* _GIVEN RECORDS_:
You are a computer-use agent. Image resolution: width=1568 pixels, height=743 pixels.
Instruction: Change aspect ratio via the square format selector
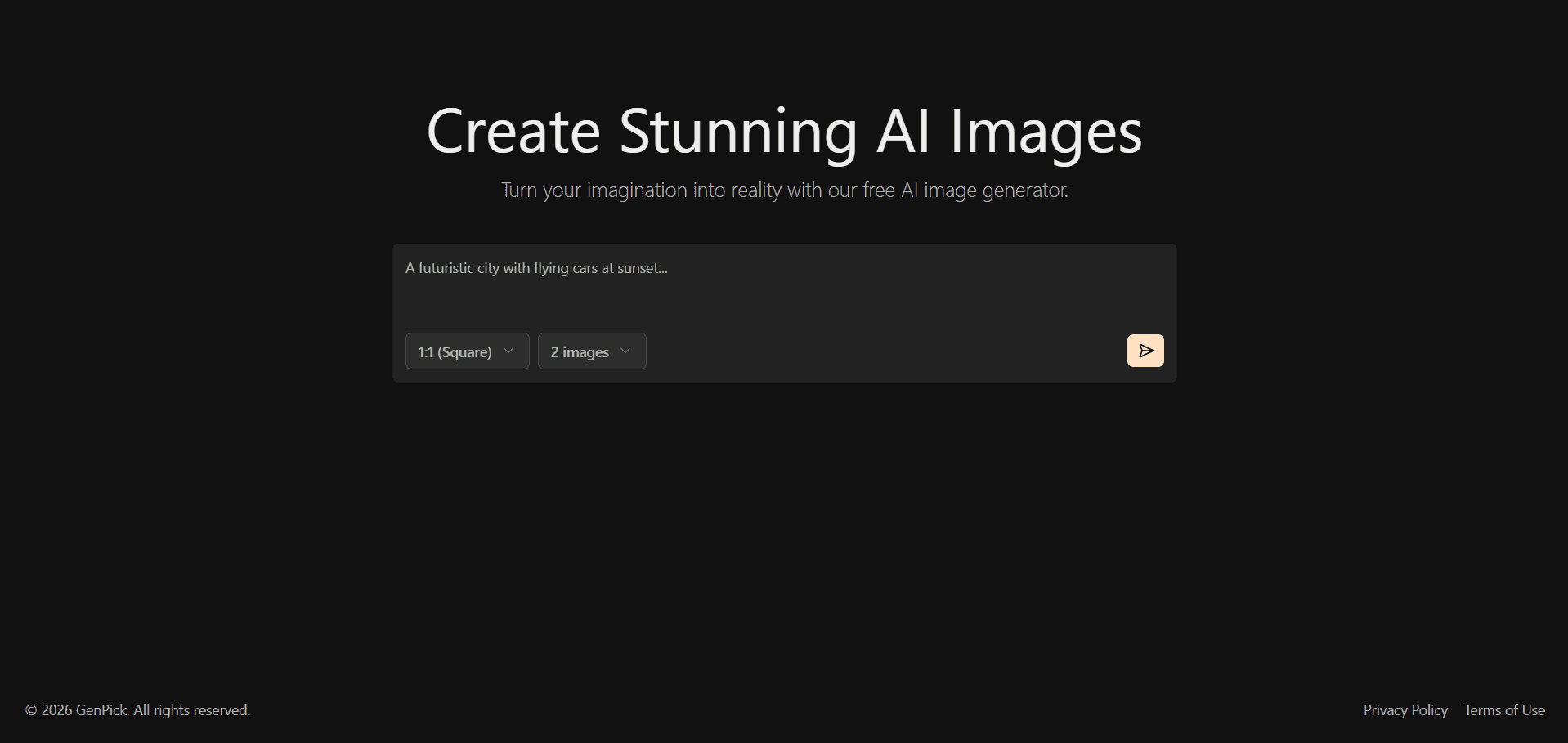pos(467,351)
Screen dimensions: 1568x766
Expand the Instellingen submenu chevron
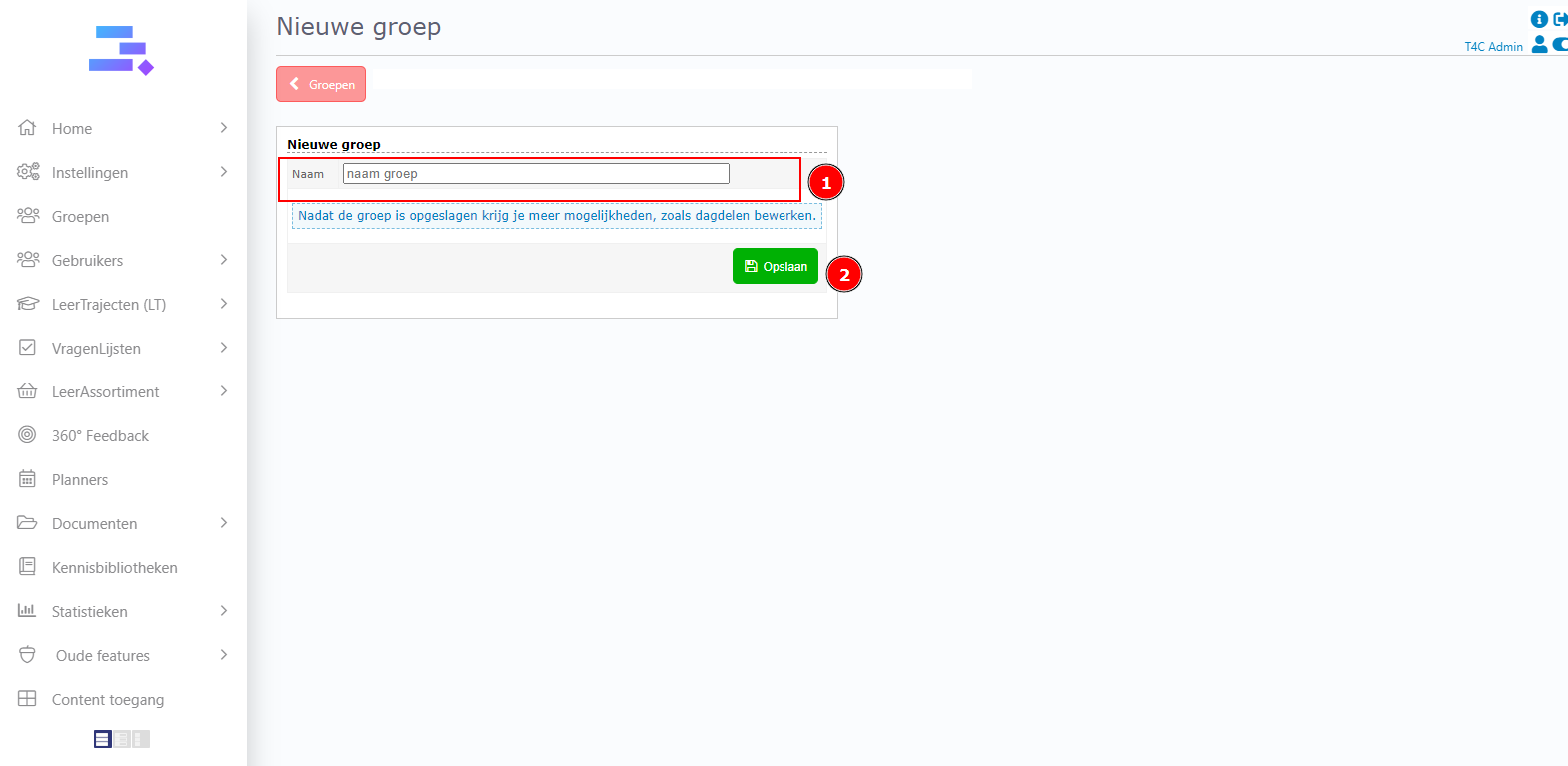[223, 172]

...

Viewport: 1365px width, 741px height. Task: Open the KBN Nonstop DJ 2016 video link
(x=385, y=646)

* _WHAT YOU HAVE TO DO_: Find each line of the entries above that contains the string "width" and copy those lines in full.

* _RESULT OF THE TASK_:
You are a computer-use agent. Image resolution: width=1568 pixels, height=743 pixels.
Viewport: 1365px width, 741px height. Task: Open the KBN Nonstop DJ 2016 video link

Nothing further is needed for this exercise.